Work order
Quote only the lines that start at the line with "The height and" and run to the end of the entries; omit the pictures.

Given data
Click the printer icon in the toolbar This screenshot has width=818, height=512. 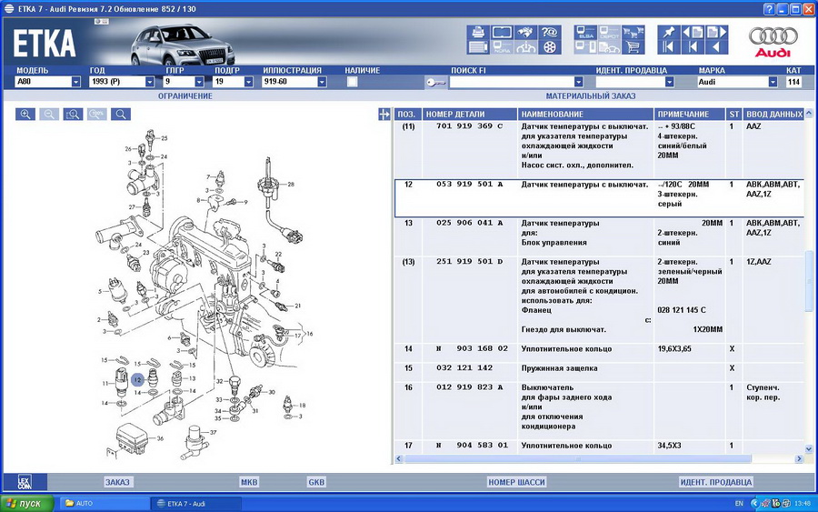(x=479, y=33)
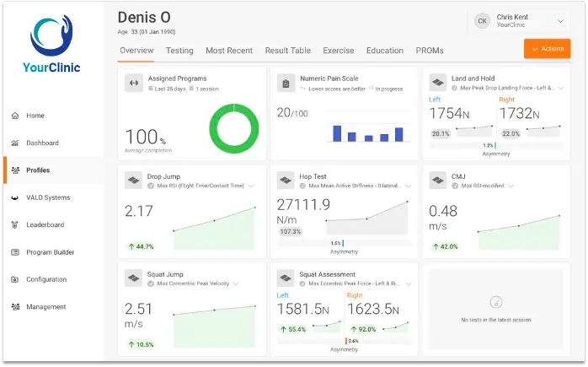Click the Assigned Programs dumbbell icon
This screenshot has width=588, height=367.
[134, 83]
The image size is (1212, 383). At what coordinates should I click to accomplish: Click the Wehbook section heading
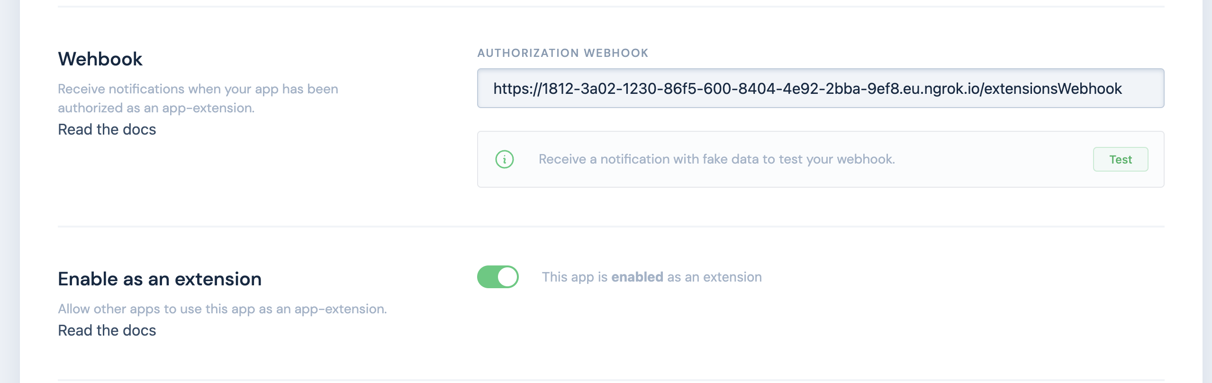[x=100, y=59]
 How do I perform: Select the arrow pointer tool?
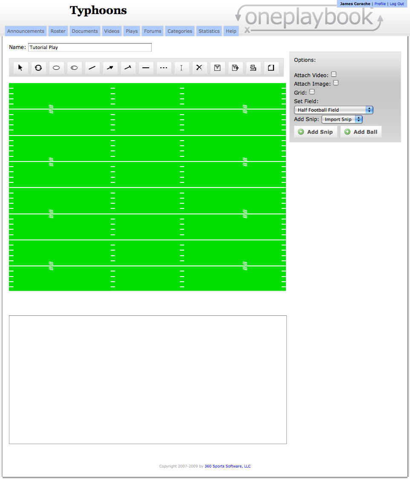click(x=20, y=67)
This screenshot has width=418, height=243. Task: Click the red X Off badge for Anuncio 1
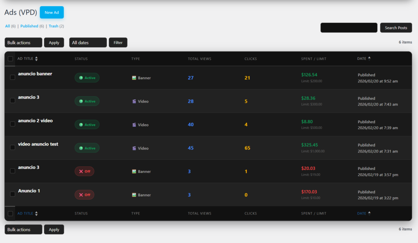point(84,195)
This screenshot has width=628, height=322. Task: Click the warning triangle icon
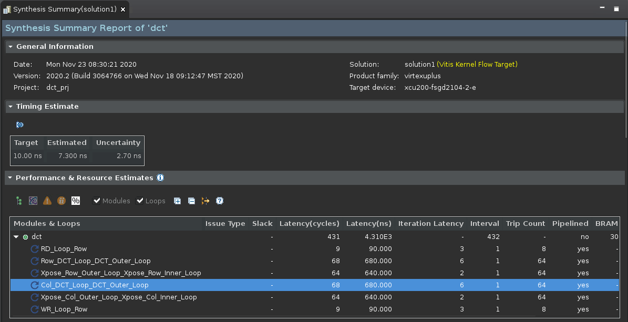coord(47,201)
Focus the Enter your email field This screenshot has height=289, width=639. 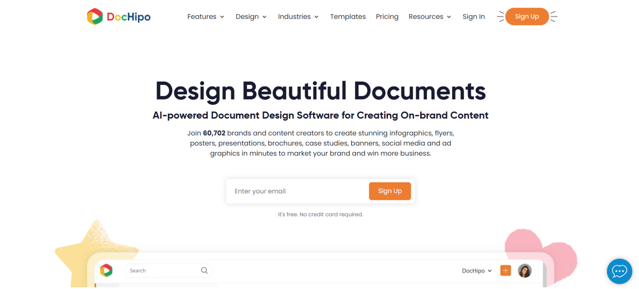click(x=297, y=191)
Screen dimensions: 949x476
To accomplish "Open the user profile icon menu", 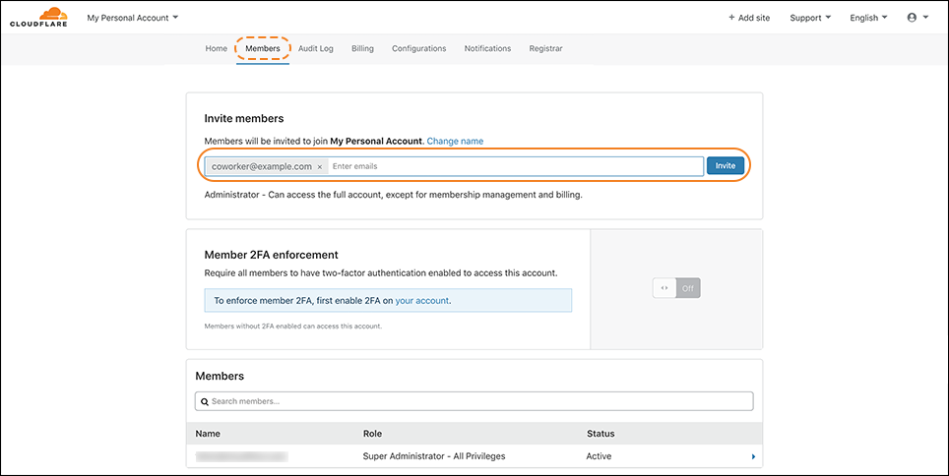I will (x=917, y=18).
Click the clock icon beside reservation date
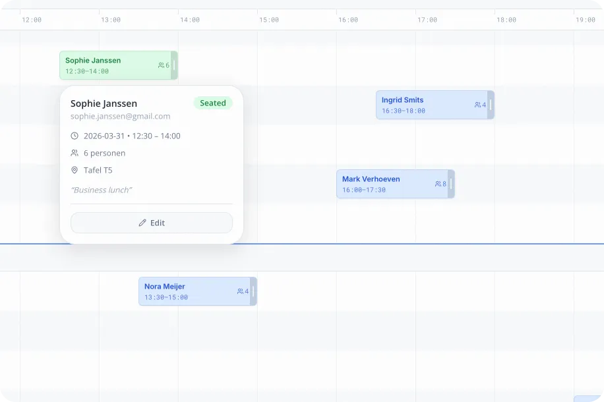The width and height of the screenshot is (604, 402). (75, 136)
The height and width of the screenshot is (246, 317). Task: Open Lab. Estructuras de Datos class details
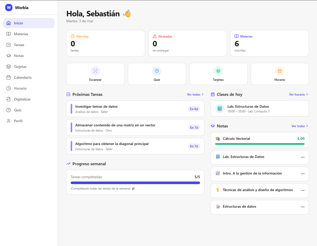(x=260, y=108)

Result for this exercise
The height and width of the screenshot is (246, 317). Task: Open Lab. Estructuras de Datos class details
(x=260, y=108)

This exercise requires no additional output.